Goal: Copy out every one of the records below, substituting "Where do I click to" for "Where should I click to" wherever it occurs and leaving everything else untouched.

Data:
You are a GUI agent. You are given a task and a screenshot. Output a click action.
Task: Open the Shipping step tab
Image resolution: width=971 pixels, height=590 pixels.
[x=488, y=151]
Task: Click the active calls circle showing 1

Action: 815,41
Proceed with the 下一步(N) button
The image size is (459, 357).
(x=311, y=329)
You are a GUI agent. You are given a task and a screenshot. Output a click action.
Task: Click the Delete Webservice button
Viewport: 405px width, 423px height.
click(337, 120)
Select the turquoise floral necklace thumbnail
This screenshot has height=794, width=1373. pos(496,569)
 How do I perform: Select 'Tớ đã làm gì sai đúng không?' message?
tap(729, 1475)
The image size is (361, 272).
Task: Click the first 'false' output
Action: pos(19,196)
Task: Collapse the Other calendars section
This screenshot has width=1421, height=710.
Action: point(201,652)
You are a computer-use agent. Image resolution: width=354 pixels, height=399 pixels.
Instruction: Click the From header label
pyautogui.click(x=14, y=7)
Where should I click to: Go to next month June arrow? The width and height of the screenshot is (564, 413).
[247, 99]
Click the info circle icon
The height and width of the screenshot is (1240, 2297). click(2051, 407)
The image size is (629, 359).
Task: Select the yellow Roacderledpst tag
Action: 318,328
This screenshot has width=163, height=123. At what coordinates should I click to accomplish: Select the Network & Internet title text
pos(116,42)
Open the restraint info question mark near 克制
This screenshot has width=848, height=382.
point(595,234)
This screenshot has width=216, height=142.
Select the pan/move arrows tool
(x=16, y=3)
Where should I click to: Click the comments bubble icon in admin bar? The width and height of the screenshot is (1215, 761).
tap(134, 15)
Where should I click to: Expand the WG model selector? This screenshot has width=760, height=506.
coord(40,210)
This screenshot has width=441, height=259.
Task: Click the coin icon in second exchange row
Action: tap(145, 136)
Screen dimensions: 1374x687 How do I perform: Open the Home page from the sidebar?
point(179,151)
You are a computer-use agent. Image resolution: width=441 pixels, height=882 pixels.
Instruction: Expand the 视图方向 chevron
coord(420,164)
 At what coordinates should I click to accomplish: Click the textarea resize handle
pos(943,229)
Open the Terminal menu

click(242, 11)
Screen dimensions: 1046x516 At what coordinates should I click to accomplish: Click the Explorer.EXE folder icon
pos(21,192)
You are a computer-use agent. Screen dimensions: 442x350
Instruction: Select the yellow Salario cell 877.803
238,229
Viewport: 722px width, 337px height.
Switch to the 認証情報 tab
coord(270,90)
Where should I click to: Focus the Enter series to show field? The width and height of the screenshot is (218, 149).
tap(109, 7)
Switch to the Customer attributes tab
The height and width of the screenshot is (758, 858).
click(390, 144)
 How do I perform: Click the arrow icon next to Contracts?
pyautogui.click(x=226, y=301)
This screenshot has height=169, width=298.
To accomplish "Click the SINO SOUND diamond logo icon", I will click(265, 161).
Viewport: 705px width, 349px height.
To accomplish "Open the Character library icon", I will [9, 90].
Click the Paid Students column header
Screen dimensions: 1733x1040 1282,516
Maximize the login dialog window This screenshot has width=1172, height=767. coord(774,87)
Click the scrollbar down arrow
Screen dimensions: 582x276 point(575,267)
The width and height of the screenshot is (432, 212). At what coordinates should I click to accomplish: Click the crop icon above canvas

Written response:
You are a GUI agent. You are given a task and a screenshot. Output a click action.
Task: Open the Shipping step tab
Image resolution: width=971 pixels, height=590 pixels.
[x=488, y=151]
Task: Click the active calls circle showing 1

Action: 815,41
Proceed with the 下一步(N) button
The image size is (459, 357).
(x=311, y=329)
You are a GUI agent. You are given a task and a screenshot. Output a click action.
Task: Click the Delete Webservice button
Viewport: 405px width, 423px height.
click(337, 120)
Select the turquoise floral necklace thumbnail
This screenshot has height=794, width=1373. pos(496,569)
 How do I perform: Select 'Tớ đã làm gì sai đúng không?' message?
tap(729, 1475)
The image size is (361, 272).
Task: Click the first 'false' output
Action: pos(19,196)
Task: Collapse the Other calendars section
This screenshot has width=1421, height=710.
Action: point(201,652)
You are a computer-use agent. Image resolution: width=354 pixels, height=399 pixels.
Instruction: Click the From header label
pyautogui.click(x=14, y=7)
Where do I click to: Go to next month June arrow? The width and height of the screenshot is (564, 413).
[247, 99]
Click the info circle icon
The height and width of the screenshot is (1240, 2297). click(2051, 407)
The image size is (629, 359).
Task: Select the yellow Roacderledpst tag
Action: 318,328
This screenshot has width=163, height=123. At what coordinates should I click to accomplish: Select the Network & Internet title text
pos(116,42)
Open the restraint info question mark near 克制
This screenshot has width=848, height=382.
point(595,234)
This screenshot has width=216, height=142.
Select the pan/move arrows tool
(x=16, y=3)
Where do I click to: Click the comments bubble icon in admin bar? The width and height of the screenshot is (1215, 761).
tap(134, 15)
Where do I click to: Expand the WG model selector? This screenshot has width=760, height=506.
coord(40,210)
This screenshot has width=441, height=259.
Task: Click the coin icon in second exchange row
Action: tap(145, 136)
Screen dimensions: 1374x687 How do I perform: Open the Home page from the sidebar?
point(179,151)
You are a computer-use agent. Image resolution: width=441 pixels, height=882 pixels.
Instruction: Expand the 视图方向 chevron
coord(420,164)
 At what coordinates should I click to accomplish: Click the textarea resize handle
pos(943,229)
Open the Terminal menu

click(242, 11)
Screen dimensions: 1046x516 At what coordinates should I click to accomplish: Click the Explorer.EXE folder icon
pos(21,192)
You are a computer-use agent. Screen dimensions: 442x350
Instruction: Select the yellow Salario cell 877.803
238,229
Viewport: 722px width, 337px height.
Switch to the 認証情報 tab
coord(270,90)
Where do I click to: Focus the Enter series to show field? The width and height of the screenshot is (218, 149).
tap(109, 7)
Switch to the Customer attributes tab
The height and width of the screenshot is (758, 858).
click(390, 144)
 How do I perform: Click the arrow icon next to Contracts?
pyautogui.click(x=226, y=301)
This screenshot has height=169, width=298.
To accomplish "Click the SINO SOUND diamond logo icon", I will click(265, 161).
Viewport: 705px width, 349px height.
To accomplish "Open the Character library icon", I will [9, 90].
Click the Paid Students column header
Screen dimensions: 1733x1040 1282,516
Maximize the login dialog window This screenshot has width=1172, height=767. coord(774,87)
Click the scrollbar down arrow
Screen dimensions: 582x276 point(575,267)
The width and height of the screenshot is (432, 212). At what coordinates should I click to accomplish: Click the crop icon above canvas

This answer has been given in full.